17.1 Any dispute, difference or question arising between the parties concerning –
(a) anything contained or arising out of these Terms or any other written agreement between the parties;
(b) the rights, liabilities, or duties of the parties; or
(c) any matter touching upon the relationship of the parties (including claims for tort as well as in contract)
shall be referred to a mediator and is to be mediated according to the standard mediation agreement of LEADR New Zealand Incorporated (Lawyers Engaged in Alternative Dispute Resolution).
17.2 The chair of LEADR will select a mediator and determine the mediator’s remuneration.
17.3 During the period in which the dispute is being resolved, the parties must continue to perform all of the provisions of these which are not under dispute and which are able to be performed by the parties.
18. FORCE MAJEURE
The Company shall not be liable for any claims for non-fulfillment or late Delivery should actual Delivery of the Goods or Services be delayed in consequence of unforeseen events such as epidemics, pandemics, strikes, unforeseen breakdown of machinery (save where caused by improper maintenance or operation by untrained personnel), suspension of electricity or other relevant power supply, riots, war, robbery, civil commotion, adverse non foreseeable weather conditions, disaster caused by fire and/or water, action of government or port authority, delay of vessel, rail-road embargoes, inability to obtain transportation facilities or due to a failure of an original equipment manufacturer to supply components by the due date.

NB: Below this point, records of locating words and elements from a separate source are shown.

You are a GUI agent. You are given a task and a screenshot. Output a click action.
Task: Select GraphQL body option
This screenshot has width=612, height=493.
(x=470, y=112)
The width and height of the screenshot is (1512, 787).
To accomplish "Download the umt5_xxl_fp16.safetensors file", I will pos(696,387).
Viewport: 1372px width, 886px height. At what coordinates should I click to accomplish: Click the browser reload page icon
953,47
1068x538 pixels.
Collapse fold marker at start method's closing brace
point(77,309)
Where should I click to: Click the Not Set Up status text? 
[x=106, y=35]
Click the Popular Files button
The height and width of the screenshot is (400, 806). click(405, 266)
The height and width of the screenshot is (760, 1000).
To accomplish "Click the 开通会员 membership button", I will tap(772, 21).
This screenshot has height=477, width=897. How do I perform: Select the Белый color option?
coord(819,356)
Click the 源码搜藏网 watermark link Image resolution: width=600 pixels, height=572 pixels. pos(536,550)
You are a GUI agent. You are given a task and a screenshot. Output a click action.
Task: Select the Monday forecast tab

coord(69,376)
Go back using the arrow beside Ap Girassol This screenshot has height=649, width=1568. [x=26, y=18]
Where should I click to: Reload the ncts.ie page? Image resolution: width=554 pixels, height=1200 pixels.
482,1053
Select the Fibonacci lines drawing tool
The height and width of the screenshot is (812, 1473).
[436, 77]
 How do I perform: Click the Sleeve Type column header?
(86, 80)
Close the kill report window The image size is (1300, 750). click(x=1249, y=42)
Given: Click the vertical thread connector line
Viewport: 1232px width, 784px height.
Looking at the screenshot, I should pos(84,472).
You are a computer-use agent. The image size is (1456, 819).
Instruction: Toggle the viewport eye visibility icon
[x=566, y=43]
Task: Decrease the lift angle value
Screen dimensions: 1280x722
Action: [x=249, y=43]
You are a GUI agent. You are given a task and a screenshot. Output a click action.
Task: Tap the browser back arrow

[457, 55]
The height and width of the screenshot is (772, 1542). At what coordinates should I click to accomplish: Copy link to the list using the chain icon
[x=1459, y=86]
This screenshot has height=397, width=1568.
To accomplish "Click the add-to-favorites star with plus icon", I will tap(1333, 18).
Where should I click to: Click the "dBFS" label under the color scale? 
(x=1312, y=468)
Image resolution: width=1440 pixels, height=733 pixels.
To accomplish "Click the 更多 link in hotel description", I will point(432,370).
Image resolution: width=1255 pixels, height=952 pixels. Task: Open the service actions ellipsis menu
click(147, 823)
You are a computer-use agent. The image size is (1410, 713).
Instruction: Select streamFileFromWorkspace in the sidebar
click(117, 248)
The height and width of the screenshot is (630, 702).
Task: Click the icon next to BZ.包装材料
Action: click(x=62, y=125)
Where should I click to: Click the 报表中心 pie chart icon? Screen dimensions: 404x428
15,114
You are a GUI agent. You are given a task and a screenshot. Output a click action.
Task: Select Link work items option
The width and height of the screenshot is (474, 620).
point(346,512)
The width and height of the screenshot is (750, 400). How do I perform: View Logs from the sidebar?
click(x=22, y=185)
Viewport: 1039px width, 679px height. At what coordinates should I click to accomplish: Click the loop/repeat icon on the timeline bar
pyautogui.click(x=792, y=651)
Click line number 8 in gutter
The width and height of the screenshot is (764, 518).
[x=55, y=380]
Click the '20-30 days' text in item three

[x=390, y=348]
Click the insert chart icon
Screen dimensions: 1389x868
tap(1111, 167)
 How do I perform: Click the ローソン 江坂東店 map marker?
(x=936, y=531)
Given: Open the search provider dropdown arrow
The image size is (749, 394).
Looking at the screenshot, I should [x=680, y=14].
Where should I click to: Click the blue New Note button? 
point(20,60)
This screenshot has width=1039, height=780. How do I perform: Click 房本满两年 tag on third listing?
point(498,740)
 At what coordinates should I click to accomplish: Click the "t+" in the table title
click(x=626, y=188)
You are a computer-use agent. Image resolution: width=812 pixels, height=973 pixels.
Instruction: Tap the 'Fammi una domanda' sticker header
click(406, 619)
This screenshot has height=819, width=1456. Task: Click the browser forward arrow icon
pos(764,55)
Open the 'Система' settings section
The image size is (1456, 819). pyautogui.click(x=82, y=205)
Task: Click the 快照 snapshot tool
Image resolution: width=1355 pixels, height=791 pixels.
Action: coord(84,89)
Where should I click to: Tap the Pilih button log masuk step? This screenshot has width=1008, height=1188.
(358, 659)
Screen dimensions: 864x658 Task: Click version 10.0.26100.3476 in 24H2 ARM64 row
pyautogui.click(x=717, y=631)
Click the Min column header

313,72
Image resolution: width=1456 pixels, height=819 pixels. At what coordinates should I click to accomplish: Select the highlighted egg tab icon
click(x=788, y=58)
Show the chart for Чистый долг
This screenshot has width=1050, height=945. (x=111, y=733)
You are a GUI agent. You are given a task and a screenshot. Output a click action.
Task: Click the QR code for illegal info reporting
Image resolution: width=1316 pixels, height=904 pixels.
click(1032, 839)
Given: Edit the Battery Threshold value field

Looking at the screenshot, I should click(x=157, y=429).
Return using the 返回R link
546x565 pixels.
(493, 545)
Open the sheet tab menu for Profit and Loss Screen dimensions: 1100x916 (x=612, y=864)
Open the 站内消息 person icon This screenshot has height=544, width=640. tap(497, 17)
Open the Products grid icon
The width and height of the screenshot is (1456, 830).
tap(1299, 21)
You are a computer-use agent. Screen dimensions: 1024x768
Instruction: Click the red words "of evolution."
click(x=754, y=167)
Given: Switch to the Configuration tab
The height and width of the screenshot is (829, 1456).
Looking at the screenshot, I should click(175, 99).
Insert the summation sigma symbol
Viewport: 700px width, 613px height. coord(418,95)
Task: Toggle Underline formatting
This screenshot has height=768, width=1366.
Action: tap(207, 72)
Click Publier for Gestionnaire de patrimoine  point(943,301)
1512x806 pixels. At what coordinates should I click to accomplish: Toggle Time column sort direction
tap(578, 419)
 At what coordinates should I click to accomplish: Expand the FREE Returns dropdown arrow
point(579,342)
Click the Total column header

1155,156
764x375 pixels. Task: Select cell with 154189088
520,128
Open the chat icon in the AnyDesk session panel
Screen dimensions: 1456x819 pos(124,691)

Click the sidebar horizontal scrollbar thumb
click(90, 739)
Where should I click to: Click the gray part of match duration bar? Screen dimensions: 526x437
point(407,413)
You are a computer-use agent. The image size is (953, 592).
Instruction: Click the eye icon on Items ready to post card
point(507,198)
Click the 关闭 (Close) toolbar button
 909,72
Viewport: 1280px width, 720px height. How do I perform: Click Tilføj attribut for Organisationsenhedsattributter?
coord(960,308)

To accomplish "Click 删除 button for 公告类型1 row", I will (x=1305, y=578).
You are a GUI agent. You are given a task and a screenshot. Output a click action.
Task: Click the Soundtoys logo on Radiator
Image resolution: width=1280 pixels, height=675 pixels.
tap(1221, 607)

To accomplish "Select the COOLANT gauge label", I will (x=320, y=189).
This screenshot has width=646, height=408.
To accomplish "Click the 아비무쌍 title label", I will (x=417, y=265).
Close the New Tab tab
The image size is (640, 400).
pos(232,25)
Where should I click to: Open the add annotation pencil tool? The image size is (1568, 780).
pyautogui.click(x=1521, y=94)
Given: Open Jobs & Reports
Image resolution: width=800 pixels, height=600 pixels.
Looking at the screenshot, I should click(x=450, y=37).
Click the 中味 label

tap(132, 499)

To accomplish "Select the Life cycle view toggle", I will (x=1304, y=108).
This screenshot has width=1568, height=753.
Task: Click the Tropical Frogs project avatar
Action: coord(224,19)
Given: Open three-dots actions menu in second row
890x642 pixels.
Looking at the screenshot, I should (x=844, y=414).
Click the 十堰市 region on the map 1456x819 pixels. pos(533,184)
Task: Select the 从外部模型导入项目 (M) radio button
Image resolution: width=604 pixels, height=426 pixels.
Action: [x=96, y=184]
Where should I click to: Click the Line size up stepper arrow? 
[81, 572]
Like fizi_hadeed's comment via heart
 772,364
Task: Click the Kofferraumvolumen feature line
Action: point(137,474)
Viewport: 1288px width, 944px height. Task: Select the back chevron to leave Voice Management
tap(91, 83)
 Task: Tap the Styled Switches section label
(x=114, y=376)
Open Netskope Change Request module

19.1 The Company reserves the right to unilaterally review and amend these Terms from time to time. Any amended Terms will be placed on the Company’s website (www.nzmachinetools.co.nz) and shall apply with effect from the date they are placed on the website. Written notification forwarded to the Customer shall be deemed sufficient notification to bind the Customer to any revised or amended Terms for all orders placed by the Customer and accepted by the Company after receipt of such notification.
19.2 No waiver or any breach of, or failure to enforce any provision of these Terms at any time by any party will in any way limit the right of such party to enforce and compel strict performance with the provisions of these Terms.
19.3 If the Customer comprises more than one person then each of them shall be jointly and severally liable for the obligations and liabilities of the Customer under these Terms.
19.4 The Customer is not entitled to assign, transfer or otherwise dispose of any of its rights or obligations under these Terms without the Company’s written consent. The Company shall be entitled to assign, transfer or dispose of all of its rights and obligations under these Terms without the written consent of the Customer.
19.5 These Terms shall be governed by, and construed in accordance with, the laws of New Zealand.
19.6 All notices shall be served in writing to the last known address of the parties.
19.7 Errors and omissions of a clerical nature in quotations, invoices or statements shall be subject to correction.
19.8 If any clause or part
of a clause of these Terms is held to be invalid or unenforceable for whatever
reason, to the extent not inconsistent with that invalid clause, the remaining
provisions shall remain in full force and effect.